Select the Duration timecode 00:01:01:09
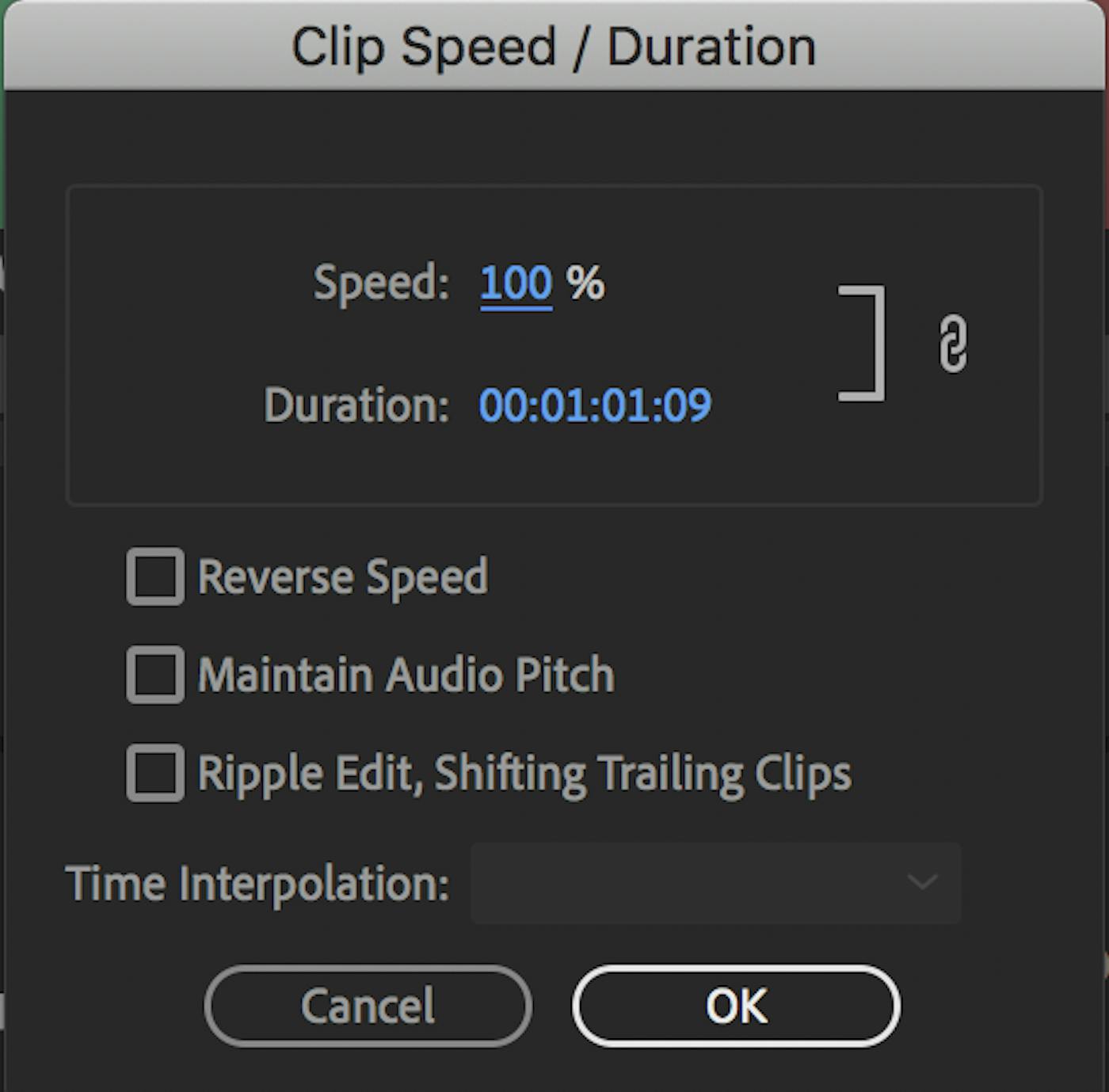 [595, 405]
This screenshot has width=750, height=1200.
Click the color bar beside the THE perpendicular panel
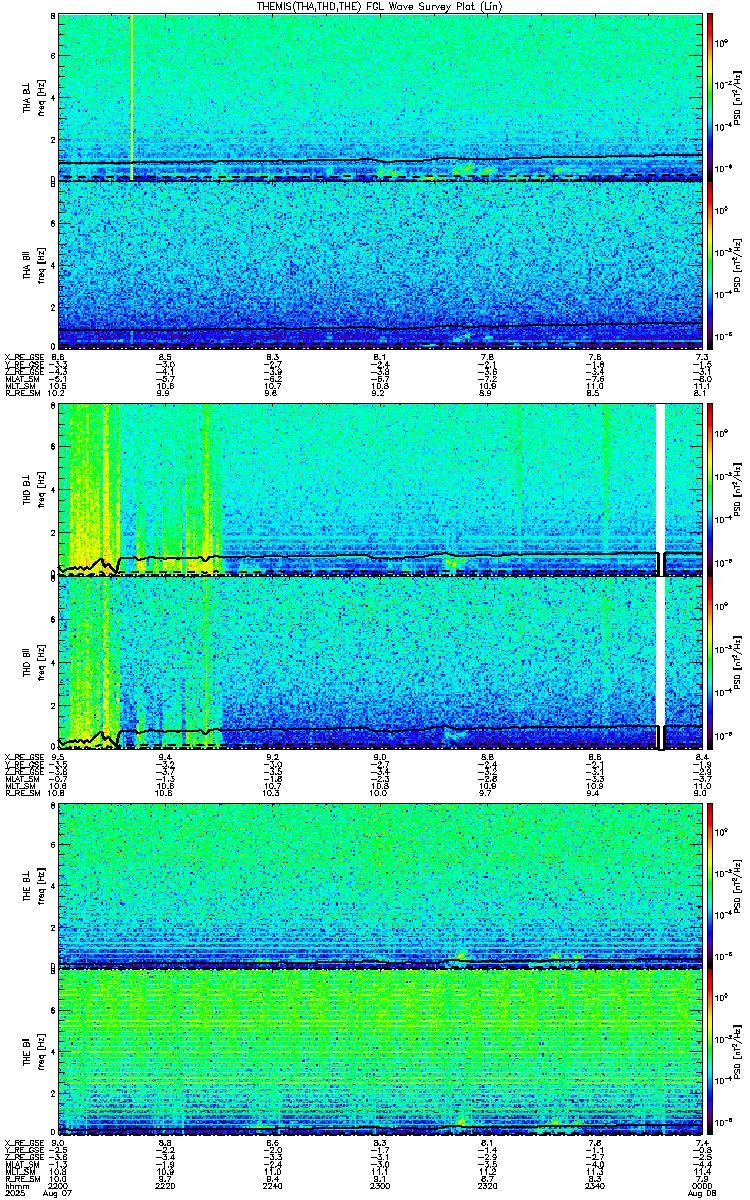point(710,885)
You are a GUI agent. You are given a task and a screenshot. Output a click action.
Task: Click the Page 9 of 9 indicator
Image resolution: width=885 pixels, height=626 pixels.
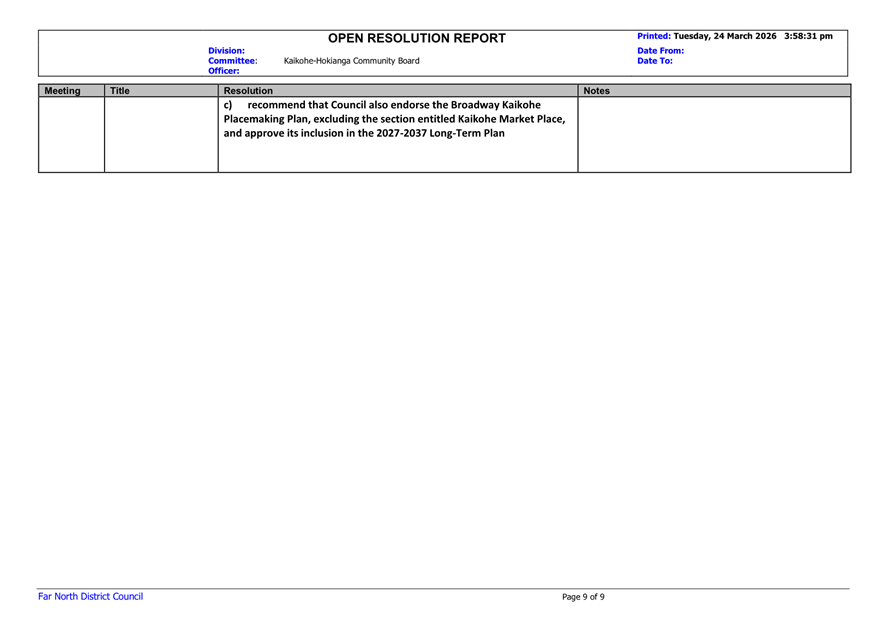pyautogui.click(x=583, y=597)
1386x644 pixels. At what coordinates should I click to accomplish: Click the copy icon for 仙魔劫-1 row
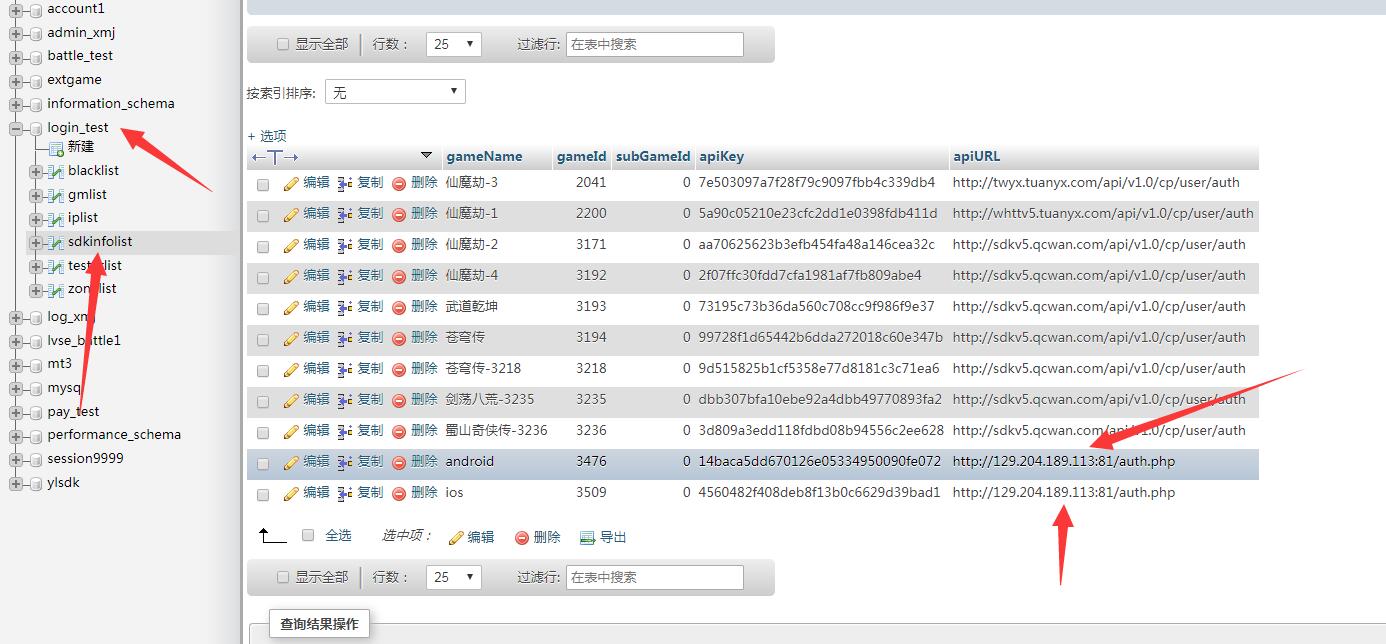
- - - - -
The task:
Search the entries for the word "screenshot" and show every line that has it.

Answer for this exercise:
This screenshot has width=750, height=1200.
You are a GUI agent. You are given a task and a screenshot. Output a click action.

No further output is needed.